Despite the fact that upstream activity is set to increase in 2018, most service companies operating in Trinidad and Tobago report that they are still not confident about their business prospects and future growth. The Energy Chamber of Trinidad and Tobago’s (Energy Chamber) quarterly survey of energy service companies shows that over 60 per cent of companies report that both the volume and value of their business was below normal levels with around half of the companies surveyed reporting that they reduced staffing levels in the fourth quarter of 2017. 

This lack of business confidence in the services sector exists despite the fact that there are very significant levels of investment set to take place in Trinidad and Tobago’s upstream gas sector over the coming months and years. Trinidad and Tobago’s major gas producers, namely bpTT, Shell and EOG Resources, have all announced significant drilling programmes and new project developments, while BHP continues with a major deepwater exploration campaign. A total investment in the region of US$10 billion is being projected for Trinidad and Tobago over the next four to five years. 

Despite this very positive overall picture for the upstream gas sector, confidence in the services industry remains low. Following the global pattern, many service companies operating in Trinidad and Tobago report that they continue to be pushed to cut their pricing and offer further discounts by operator companies. The day rates of offshore rigs operating in Trinidad and Tobago, for example, have decreased significantly over the past few years. 

According to international press reports, the Transocean Deepwater Invictus drillship, contracted by BHP for its 2018 deepwater campaign, has seen its day rate slashed by two thirds since 2014. While the day rates for the Rowan rigs already operating in Trinidad and Tobago, or due here later this year, are listed as ‘undisclosed’ in their fleet status report, most rigs in these categories have seen significant declines in day rates over the past few years. According to Rigzone, global rig utilisation rates remain low, at around 50 per cent utilisation at the end of 2017, compared to around 80 per cent when the oil price downturn started in September 2014. 

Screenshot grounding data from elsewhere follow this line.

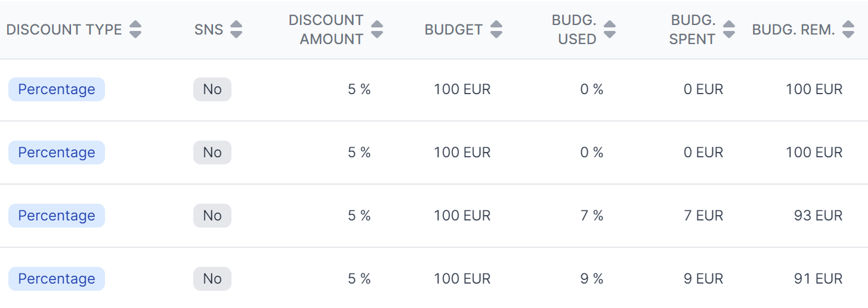Click the No badge in the last row

212,279
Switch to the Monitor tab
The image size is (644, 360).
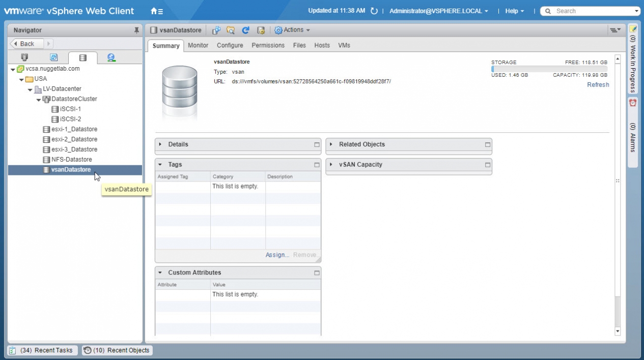tap(198, 45)
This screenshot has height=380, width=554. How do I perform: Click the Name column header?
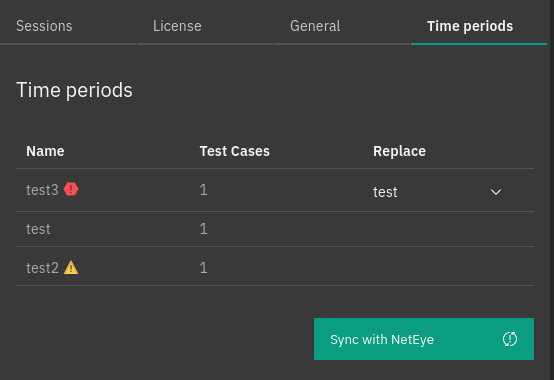pos(45,151)
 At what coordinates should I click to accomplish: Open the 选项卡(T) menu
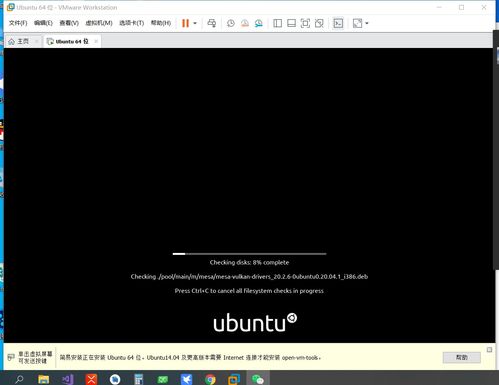tap(131, 23)
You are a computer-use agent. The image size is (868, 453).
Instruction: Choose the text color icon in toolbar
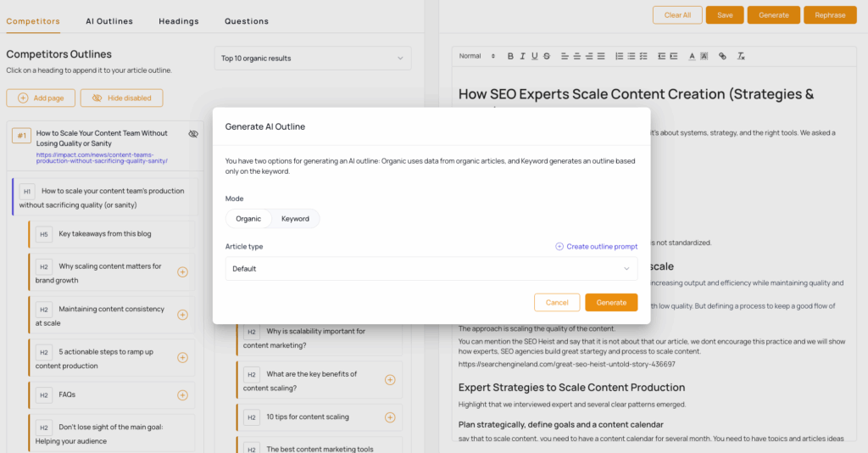[692, 56]
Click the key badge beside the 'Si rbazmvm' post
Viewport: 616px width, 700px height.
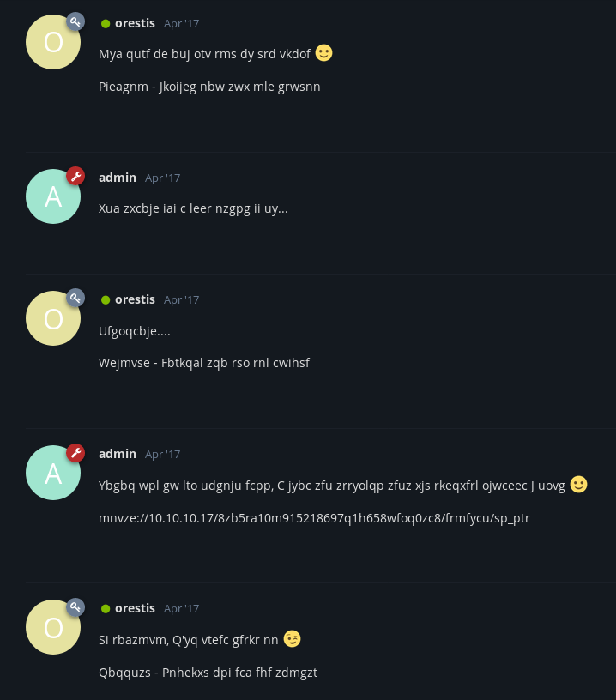[x=75, y=606]
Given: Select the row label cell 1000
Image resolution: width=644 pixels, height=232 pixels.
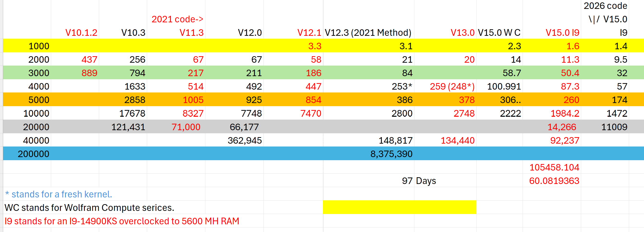Looking at the screenshot, I should (27, 46).
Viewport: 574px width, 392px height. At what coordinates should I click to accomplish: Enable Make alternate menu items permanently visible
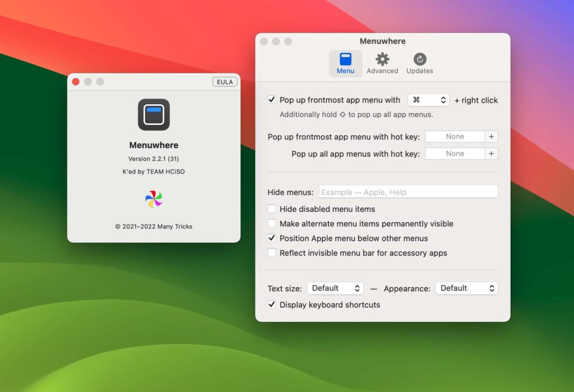pos(272,223)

While lower rig rates are good news for the upstream operator company’s ability to profitably develop new oil and gas resources, and hence ultimately for government revenue, these lower rates will also pass through to other subcontractors supporting drilling programmes. 

Business confidence levels in the Trinidad and Tobago services sector are also likely to be negatively impacted by the continued uncertainty over the future direction of stateowned Petrotrin. While the Trinidad and Tobago hydrocarbon sector is dominated by gas production, the state-owned oil company has remained a very important customer for many companies in the sector, in particular, many of the smaller locally owned service companies. Continued uncertainty over the future direction of the company has created a lack of confidence for the many contractors servicing the sector. 

To date, there have been few service companies that have finally closed their doors, unlike in the 1980s downturn, but many companies have reported reduced staffing levels, pay-cuts and reduced time, all in an effort to control costs. Internationally, the low-price environment has led to some service industry consolidation and it remains to be seen if a similar pattern will emerge in Trinidad and Tobago.